Surely few thinking persons believe living in an atmosphere of freedom can be comfortable and without danger. But the alternatives to freedom are infinitely worse.
As Justice Hugo Black asserted. “… there is no progress possible anywhere where the differences of people are stifled … and where they all speak as one voice …”
Change Daily Style From Edit to News
As world news events have changed during the past 75 years, so has the reporting of them in the student newspaper at Iowa State. And, with the changing of the names and formats of the college paper, changes have come about in the style of writing. For the first 20 years, writing was done in an editorial fashion. The following news story taken from the Iowa Agricultural Student of March 27, 1891, illustrates this:
We are glad that of late the attention of the students has been drawn toward athletics and that a lively interest has been shown. We hope that this interest will not be allowed to lag but on the contrary that it will increase. Physical training should go hand in hand with mental training and this fact is being brought more and more before both students and faculty of our colleges. A strong mind with a weak physical constitution will always labor under disadvantages, but it is the man with a strong body as well as mind that can accomplish the most. We should take time for athletics. Our studies should not be allowed to interfere with our health.
The writing for this period consisted entirely of local campus news and schedules for local events.
The most predominate type of news of those days was that one person visited in the home of another, just like the correspondent locals of today’s weekly newspapers.
Aimed at Alumni
By the end of the first ten years of publication three other types of columns came into being. They were the Alumni column, College World and the Society column.
The Alumni column was written to inform graduates of what their former classmates were doing and where they were.
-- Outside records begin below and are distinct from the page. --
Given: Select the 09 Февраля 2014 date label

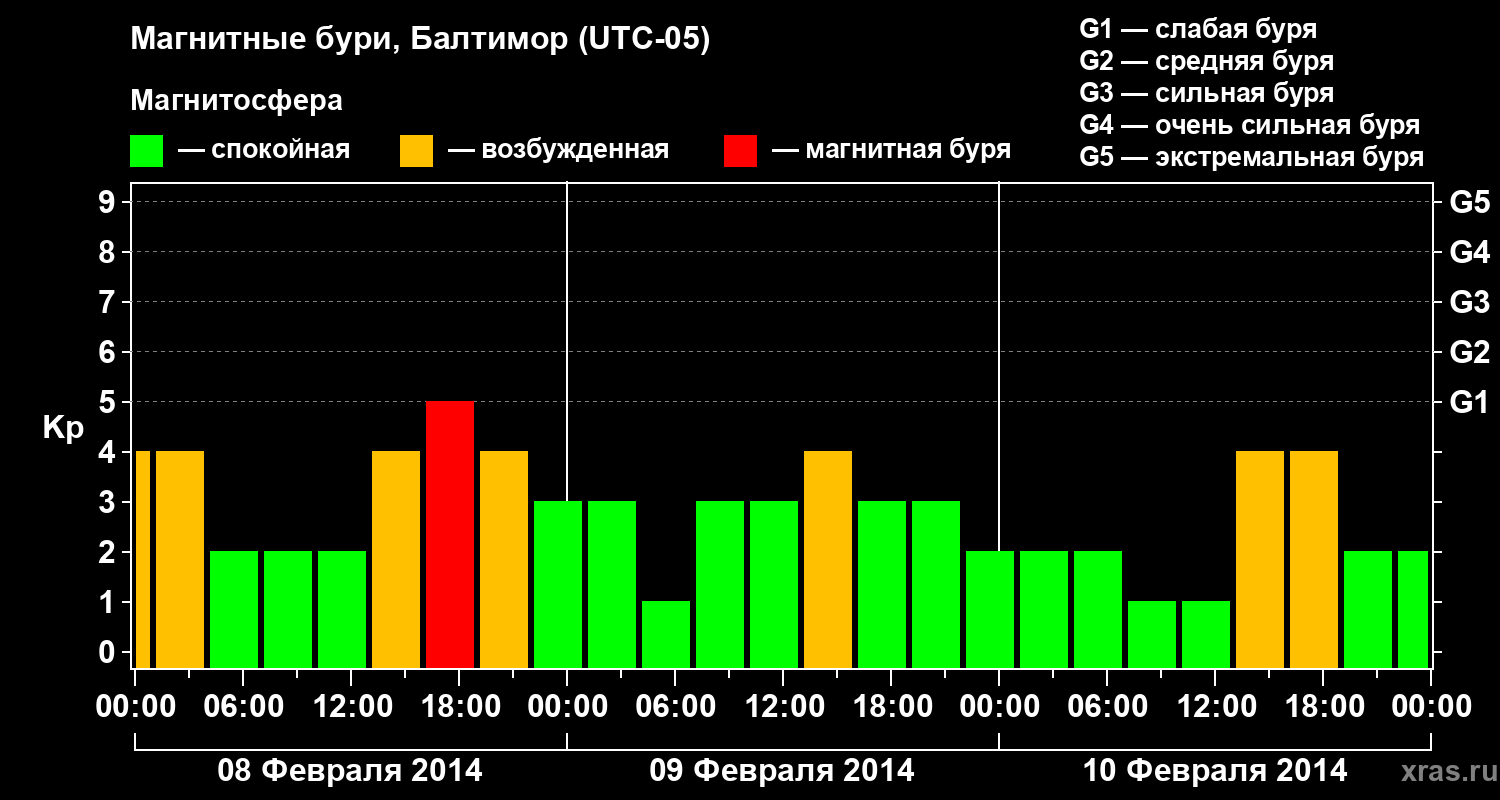Looking at the screenshot, I should click(x=782, y=771).
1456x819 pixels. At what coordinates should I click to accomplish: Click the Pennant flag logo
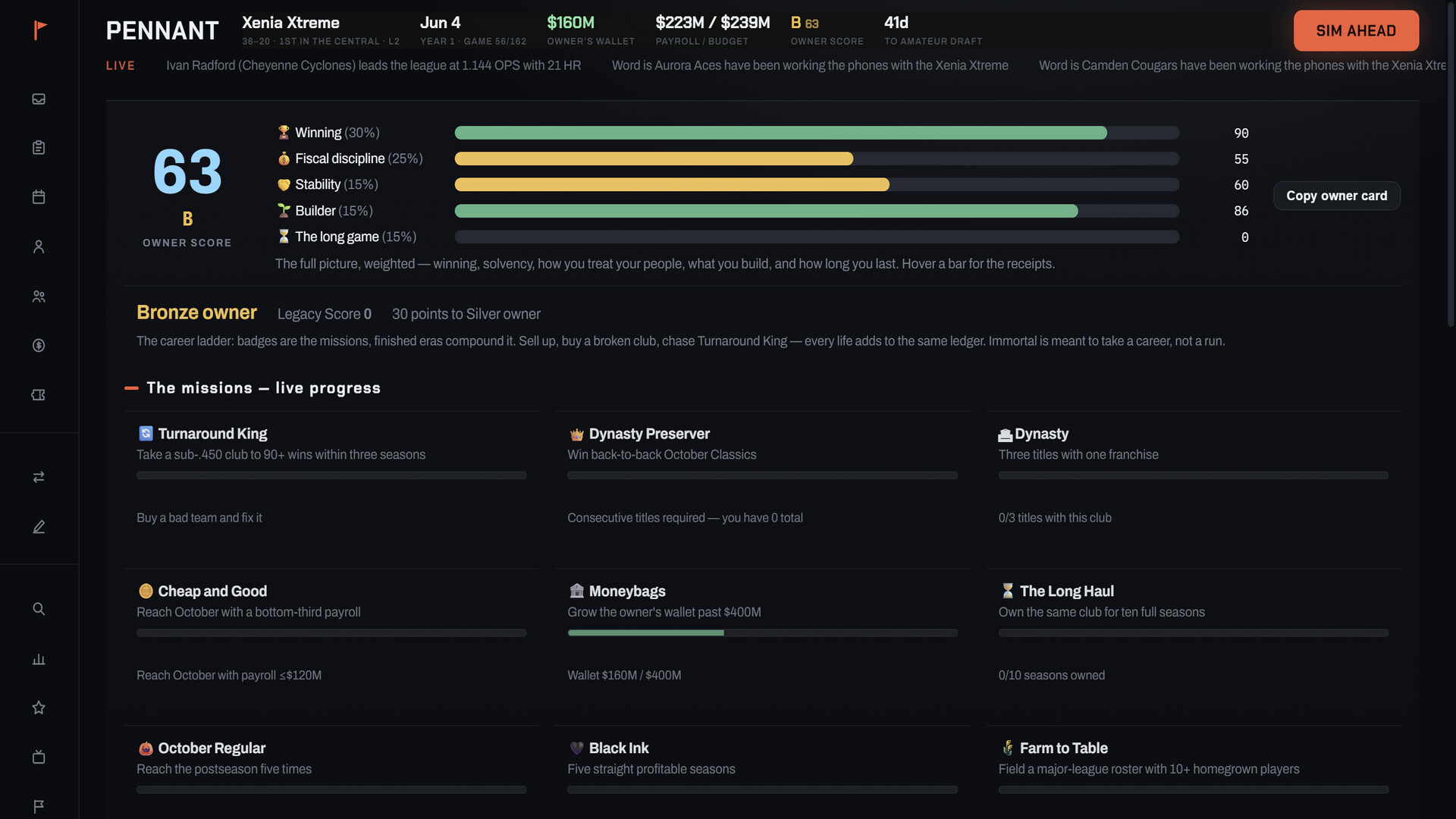40,30
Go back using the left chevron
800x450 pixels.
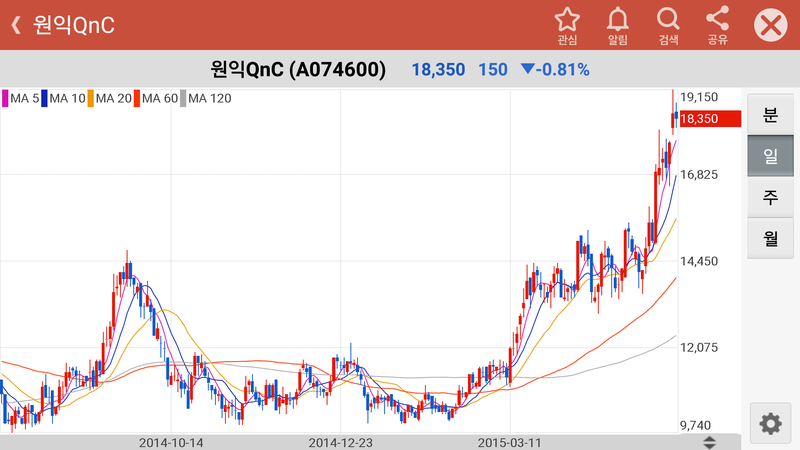16,25
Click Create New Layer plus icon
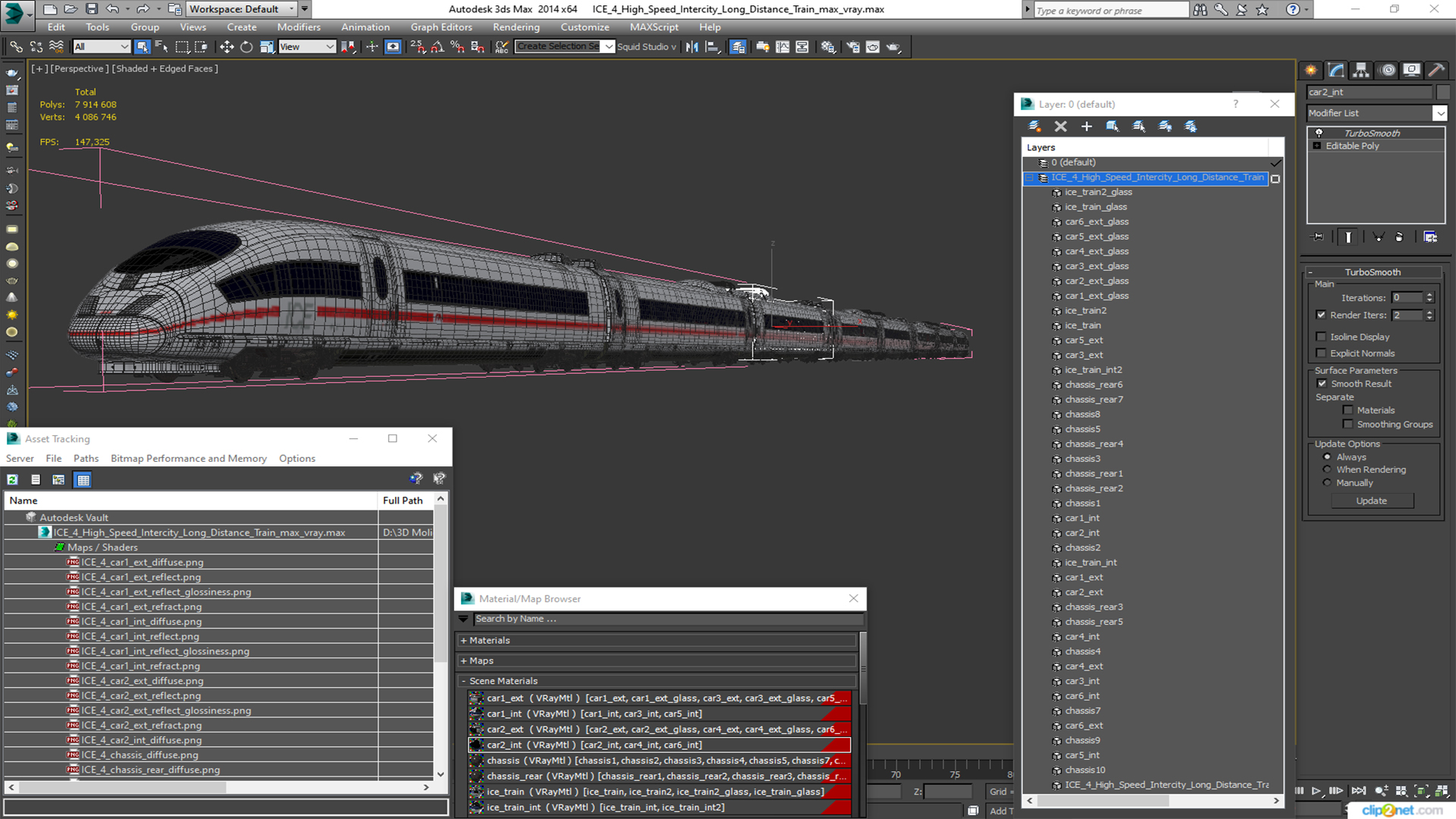Viewport: 1456px width, 819px height. (1086, 127)
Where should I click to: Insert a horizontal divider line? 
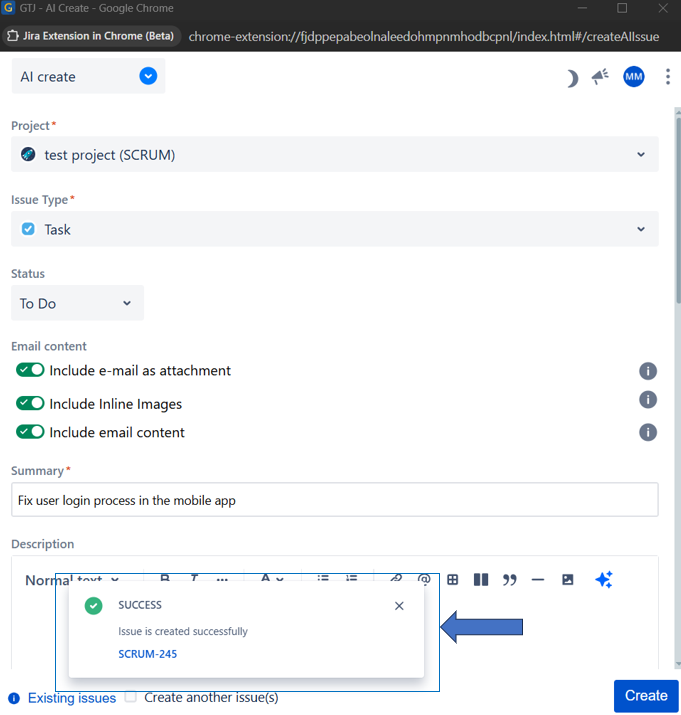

The College World column was the first news published of events outside the campus. This column gave the readers inside information on what the colleges of the nation were doing in many different fields.
The Society column was started to provide news of the activities of social organizations on campus. It was different than the people-visiting-each-other local column.
Sports Emphasized
Around the turn of the century athletics came more and more into the news. During one era there was a full front page of sports news. One article was on a Field Day on the Iowa State campus. Some of the unusual events that took place were throwing of a 16-pound hammer, mile walk, two mile bicycle race, boxing, and hitch and kick.
One of the main events of the track meets in past years was an all-around contest. The contestants participated in five events which were the running broad jump, 100-yard dash, throwing a 16-pound hammer, running high jump and the half mile run. The contestant with the most points out of the five events was the all-around athlete.
Also during this period some world news, such as the assassination of President McKinley, was being published. Feature news writing also came into being.
One of the first features was entitled “Soldier’s Life in Philippines.”
Pictures Added
The next decade saw the use of pictures and cartoons to illustrate the news stories.
Recent improvements in Daily news coverage have included the Associated Press wire service which helps in gathering news of local, state, and national importance.